STORED DATA below:

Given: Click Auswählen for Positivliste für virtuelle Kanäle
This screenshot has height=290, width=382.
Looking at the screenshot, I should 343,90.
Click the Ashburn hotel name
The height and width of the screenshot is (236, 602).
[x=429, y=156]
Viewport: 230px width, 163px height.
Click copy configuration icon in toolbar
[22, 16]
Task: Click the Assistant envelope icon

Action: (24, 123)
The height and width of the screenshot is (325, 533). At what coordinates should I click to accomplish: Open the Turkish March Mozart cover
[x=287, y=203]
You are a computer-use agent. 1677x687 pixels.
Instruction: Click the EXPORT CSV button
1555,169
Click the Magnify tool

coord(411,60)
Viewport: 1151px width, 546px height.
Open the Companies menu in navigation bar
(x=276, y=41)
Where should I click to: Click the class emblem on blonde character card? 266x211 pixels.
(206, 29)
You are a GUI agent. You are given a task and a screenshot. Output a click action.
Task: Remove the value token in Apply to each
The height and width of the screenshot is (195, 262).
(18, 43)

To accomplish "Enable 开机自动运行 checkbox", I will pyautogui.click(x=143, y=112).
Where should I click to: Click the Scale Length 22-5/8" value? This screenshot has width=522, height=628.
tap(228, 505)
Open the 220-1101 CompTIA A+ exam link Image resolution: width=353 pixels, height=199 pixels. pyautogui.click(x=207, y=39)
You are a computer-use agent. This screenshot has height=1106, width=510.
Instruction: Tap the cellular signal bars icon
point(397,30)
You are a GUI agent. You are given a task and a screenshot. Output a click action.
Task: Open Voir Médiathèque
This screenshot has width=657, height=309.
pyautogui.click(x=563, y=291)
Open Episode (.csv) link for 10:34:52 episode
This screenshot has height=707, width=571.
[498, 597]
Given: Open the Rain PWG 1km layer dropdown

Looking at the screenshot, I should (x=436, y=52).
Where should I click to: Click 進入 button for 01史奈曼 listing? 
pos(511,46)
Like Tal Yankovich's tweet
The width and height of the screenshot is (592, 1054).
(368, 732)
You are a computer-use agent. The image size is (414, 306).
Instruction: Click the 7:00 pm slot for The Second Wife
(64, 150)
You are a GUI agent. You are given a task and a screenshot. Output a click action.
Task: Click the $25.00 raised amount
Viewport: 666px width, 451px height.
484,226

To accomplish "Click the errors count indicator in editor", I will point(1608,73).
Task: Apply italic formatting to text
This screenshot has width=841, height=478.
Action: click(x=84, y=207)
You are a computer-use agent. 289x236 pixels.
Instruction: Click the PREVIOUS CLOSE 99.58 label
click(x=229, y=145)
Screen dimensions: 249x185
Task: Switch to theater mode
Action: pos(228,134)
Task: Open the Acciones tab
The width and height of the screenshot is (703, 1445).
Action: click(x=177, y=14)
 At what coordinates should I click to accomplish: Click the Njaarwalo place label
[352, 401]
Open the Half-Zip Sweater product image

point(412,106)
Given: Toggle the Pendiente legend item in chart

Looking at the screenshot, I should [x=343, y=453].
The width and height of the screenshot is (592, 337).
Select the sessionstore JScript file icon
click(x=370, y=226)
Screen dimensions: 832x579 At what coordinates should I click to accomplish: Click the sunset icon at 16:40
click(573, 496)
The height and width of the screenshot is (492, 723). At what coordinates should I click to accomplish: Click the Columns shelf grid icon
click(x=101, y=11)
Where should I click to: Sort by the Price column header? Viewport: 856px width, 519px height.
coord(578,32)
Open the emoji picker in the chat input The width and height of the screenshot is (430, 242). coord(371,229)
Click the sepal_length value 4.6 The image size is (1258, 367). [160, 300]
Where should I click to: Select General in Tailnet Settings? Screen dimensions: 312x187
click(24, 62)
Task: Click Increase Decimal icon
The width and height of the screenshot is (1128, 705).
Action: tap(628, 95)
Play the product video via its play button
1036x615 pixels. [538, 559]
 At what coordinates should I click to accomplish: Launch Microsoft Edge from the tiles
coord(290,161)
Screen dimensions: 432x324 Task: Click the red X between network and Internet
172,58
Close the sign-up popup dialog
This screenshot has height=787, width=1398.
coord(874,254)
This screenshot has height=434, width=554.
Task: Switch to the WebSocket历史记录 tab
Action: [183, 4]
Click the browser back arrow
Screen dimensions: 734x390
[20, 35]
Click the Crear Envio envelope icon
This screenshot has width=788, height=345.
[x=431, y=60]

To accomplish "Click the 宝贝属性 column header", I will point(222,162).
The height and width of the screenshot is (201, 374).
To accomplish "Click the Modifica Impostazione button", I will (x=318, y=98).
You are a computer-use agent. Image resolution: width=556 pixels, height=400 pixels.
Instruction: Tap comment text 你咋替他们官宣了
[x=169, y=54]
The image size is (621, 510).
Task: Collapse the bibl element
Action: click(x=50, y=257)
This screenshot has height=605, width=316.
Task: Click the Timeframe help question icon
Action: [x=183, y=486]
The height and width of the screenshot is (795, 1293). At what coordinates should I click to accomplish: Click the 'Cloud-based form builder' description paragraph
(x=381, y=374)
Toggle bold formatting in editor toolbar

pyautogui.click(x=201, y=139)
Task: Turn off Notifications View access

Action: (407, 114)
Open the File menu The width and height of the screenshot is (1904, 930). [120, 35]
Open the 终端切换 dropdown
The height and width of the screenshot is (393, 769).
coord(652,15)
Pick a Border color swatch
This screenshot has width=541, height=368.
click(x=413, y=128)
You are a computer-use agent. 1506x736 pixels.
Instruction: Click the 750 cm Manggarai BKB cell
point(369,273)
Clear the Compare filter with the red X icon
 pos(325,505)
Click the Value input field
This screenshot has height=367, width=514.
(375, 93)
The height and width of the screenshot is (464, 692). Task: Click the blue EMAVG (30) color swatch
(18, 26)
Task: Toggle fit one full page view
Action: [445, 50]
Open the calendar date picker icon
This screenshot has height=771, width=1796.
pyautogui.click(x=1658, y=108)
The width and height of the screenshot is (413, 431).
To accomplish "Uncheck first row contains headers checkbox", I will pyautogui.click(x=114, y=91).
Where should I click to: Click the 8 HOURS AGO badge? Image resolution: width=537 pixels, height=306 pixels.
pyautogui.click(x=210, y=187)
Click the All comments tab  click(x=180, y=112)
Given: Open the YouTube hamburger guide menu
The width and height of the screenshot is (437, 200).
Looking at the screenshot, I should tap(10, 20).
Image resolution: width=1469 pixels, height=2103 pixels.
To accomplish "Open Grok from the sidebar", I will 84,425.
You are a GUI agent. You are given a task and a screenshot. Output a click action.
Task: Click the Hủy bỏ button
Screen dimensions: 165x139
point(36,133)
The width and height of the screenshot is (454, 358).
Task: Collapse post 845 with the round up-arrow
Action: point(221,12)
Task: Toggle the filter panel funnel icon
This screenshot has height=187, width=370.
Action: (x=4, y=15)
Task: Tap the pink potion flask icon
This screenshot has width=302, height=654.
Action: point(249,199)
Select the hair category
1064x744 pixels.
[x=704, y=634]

End of STORED DATA.

DESCRIPTION OF THE TASK: Every record shown above should be set down again exactly.

YOUR RESPONSE:
Given: Click Auswählen for Positivliste für virtuelle Kanäle
This screenshot has height=290, width=382.
Looking at the screenshot, I should 343,90.
Click the Ashburn hotel name
The height and width of the screenshot is (236, 602).
[x=429, y=156]
Viewport: 230px width, 163px height.
Click copy configuration icon in toolbar
[22, 16]
Task: Click the Assistant envelope icon

Action: (24, 123)
The height and width of the screenshot is (325, 533). At what coordinates should I click to accomplish: Open the Turkish March Mozart cover
[x=287, y=203]
You are a computer-use agent. 1677x687 pixels.
Instruction: Click the EXPORT CSV button
1555,169
Click the Magnify tool

coord(411,60)
Viewport: 1151px width, 546px height.
Open the Companies menu in navigation bar
(x=276, y=41)
Where should I click to: Click the class emblem on blonde character card? 266x211 pixels.
(206, 29)
You are a GUI agent. You are given a task and a screenshot. Output a click action.
Task: Remove the value token in Apply to each
The height and width of the screenshot is (195, 262).
(18, 43)

To accomplish "Enable 开机自动运行 checkbox", I will pyautogui.click(x=143, y=112).
Where should I click to: Click the Scale Length 22-5/8" value? This screenshot has width=522, height=628.
tap(228, 505)
Open the 220-1101 CompTIA A+ exam link Image resolution: width=353 pixels, height=199 pixels. pyautogui.click(x=207, y=39)
You are a computer-use agent. This screenshot has height=1106, width=510.
Instruction: Tap the cellular signal bars icon
point(397,30)
You are a GUI agent. You are given a task and a screenshot. Output a click action.
Task: Open Voir Médiathèque
This screenshot has width=657, height=309.
pyautogui.click(x=563, y=291)
Open Episode (.csv) link for 10:34:52 episode
This screenshot has height=707, width=571.
[498, 597]
Given: Open the Rain PWG 1km layer dropdown

Looking at the screenshot, I should (x=436, y=52).
Where should I click to: Click 進入 button for 01史奈曼 listing? 
pos(511,46)
Like Tal Yankovich's tweet
The width and height of the screenshot is (592, 1054).
(368, 732)
You are a computer-use agent. The image size is (414, 306).
Instruction: Click the 7:00 pm slot for The Second Wife
(64, 150)
You are a GUI agent. You are given a task and a screenshot. Output a click action.
Task: Click the $25.00 raised amount
Viewport: 666px width, 451px height.
484,226

To accomplish "Click the errors count indicator in editor", I will point(1608,73).
Task: Apply italic formatting to text
This screenshot has width=841, height=478.
Action: click(x=84, y=207)
You are a computer-use agent. 289x236 pixels.
Instruction: Click the PREVIOUS CLOSE 99.58 label
click(x=229, y=145)
Screen dimensions: 249x185
Task: Switch to theater mode
Action: pos(228,134)
Task: Open the Acciones tab
The width and height of the screenshot is (703, 1445).
Action: click(x=177, y=14)
 At what coordinates should I click to accomplish: Click the Njaarwalo place label
[352, 401]
Open the Half-Zip Sweater product image

point(412,106)
Given: Toggle the Pendiente legend item in chart

Looking at the screenshot, I should [x=343, y=453].
The width and height of the screenshot is (592, 337).
Select the sessionstore JScript file icon
click(x=370, y=226)
Screen dimensions: 832x579 At what coordinates should I click to accomplish: Click the sunset icon at 16:40
click(573, 496)
The height and width of the screenshot is (492, 723). At what coordinates should I click to accomplish: Click the Columns shelf grid icon
click(x=101, y=11)
Where should I click to: Sort by the Price column header? Viewport: 856px width, 519px height.
coord(578,32)
Open the emoji picker in the chat input The width and height of the screenshot is (430, 242). coord(371,229)
Click the sepal_length value 4.6 The image size is (1258, 367). [160, 300]
Where should I click to: Select General in Tailnet Settings? Screen dimensions: 312x187
click(24, 62)
Task: Click Increase Decimal icon
The width and height of the screenshot is (1128, 705).
Action: tap(628, 95)
Play the product video via its play button
1036x615 pixels. [538, 559]
 At what coordinates should I click to accomplish: Launch Microsoft Edge from the tiles
coord(290,161)
Screen dimensions: 432x324 Task: Click the red X between network and Internet
172,58
Close the sign-up popup dialog
This screenshot has height=787, width=1398.
coord(874,254)
This screenshot has height=434, width=554.
Task: Switch to the WebSocket历史记录 tab
Action: [183, 4]
Click the browser back arrow
Screen dimensions: 734x390
[20, 35]
Click the Crear Envio envelope icon
This screenshot has width=788, height=345.
[x=431, y=60]

To accomplish "Click the 宝贝属性 column header", I will point(222,162).
The height and width of the screenshot is (201, 374).
To accomplish "Click the Modifica Impostazione button", I will (x=318, y=98).
You are a computer-use agent. Image resolution: width=556 pixels, height=400 pixels.
Instruction: Tap comment text 你咋替他们官宣了
[x=169, y=54]
The image size is (621, 510).
Task: Collapse the bibl element
Action: click(x=50, y=257)
This screenshot has height=605, width=316.
Task: Click the Timeframe help question icon
Action: [x=183, y=486]
The height and width of the screenshot is (795, 1293). At what coordinates should I click to accomplish: Click the 'Cloud-based form builder' description paragraph
(x=381, y=374)
Toggle bold formatting in editor toolbar

pyautogui.click(x=201, y=139)
Task: Turn off Notifications View access

Action: (407, 114)
Open the File menu The width and height of the screenshot is (1904, 930). [120, 35]
Open the 终端切换 dropdown
The height and width of the screenshot is (393, 769).
coord(652,15)
Pick a Border color swatch
This screenshot has width=541, height=368.
click(x=413, y=128)
You are a computer-use agent. 1506x736 pixels.
Instruction: Click the 750 cm Manggarai BKB cell
point(369,273)
Clear the Compare filter with the red X icon
 pos(325,505)
Click the Value input field
This screenshot has height=367, width=514.
(375, 93)
The height and width of the screenshot is (464, 692). Task: Click the blue EMAVG (30) color swatch
(18, 26)
Task: Toggle fit one full page view
Action: [445, 50]
Open the calendar date picker icon
This screenshot has height=771, width=1796.
pyautogui.click(x=1658, y=108)
The width and height of the screenshot is (413, 431).
To accomplish "Uncheck first row contains headers checkbox", I will pyautogui.click(x=114, y=91).
Where should I click to: Click the 8 HOURS AGO badge? Image resolution: width=537 pixels, height=306 pixels.
pyautogui.click(x=210, y=187)
Click the All comments tab  click(x=180, y=112)
Given: Open the YouTube hamburger guide menu
The width and height of the screenshot is (437, 200).
Looking at the screenshot, I should tap(10, 20).
Image resolution: width=1469 pixels, height=2103 pixels.
To accomplish "Open Grok from the sidebar", I will 84,425.
You are a GUI agent. You are given a task and a screenshot. Output a click action.
Task: Click the Hủy bỏ button
Screen dimensions: 165x139
point(36,133)
The width and height of the screenshot is (454, 358).
Task: Collapse post 845 with the round up-arrow
Action: point(221,12)
Task: Toggle the filter panel funnel icon
This screenshot has height=187, width=370.
Action: (x=4, y=15)
Task: Tap the pink potion flask icon
This screenshot has width=302, height=654.
Action: point(249,199)
Select the hair category
1064x744 pixels.
[x=704, y=634]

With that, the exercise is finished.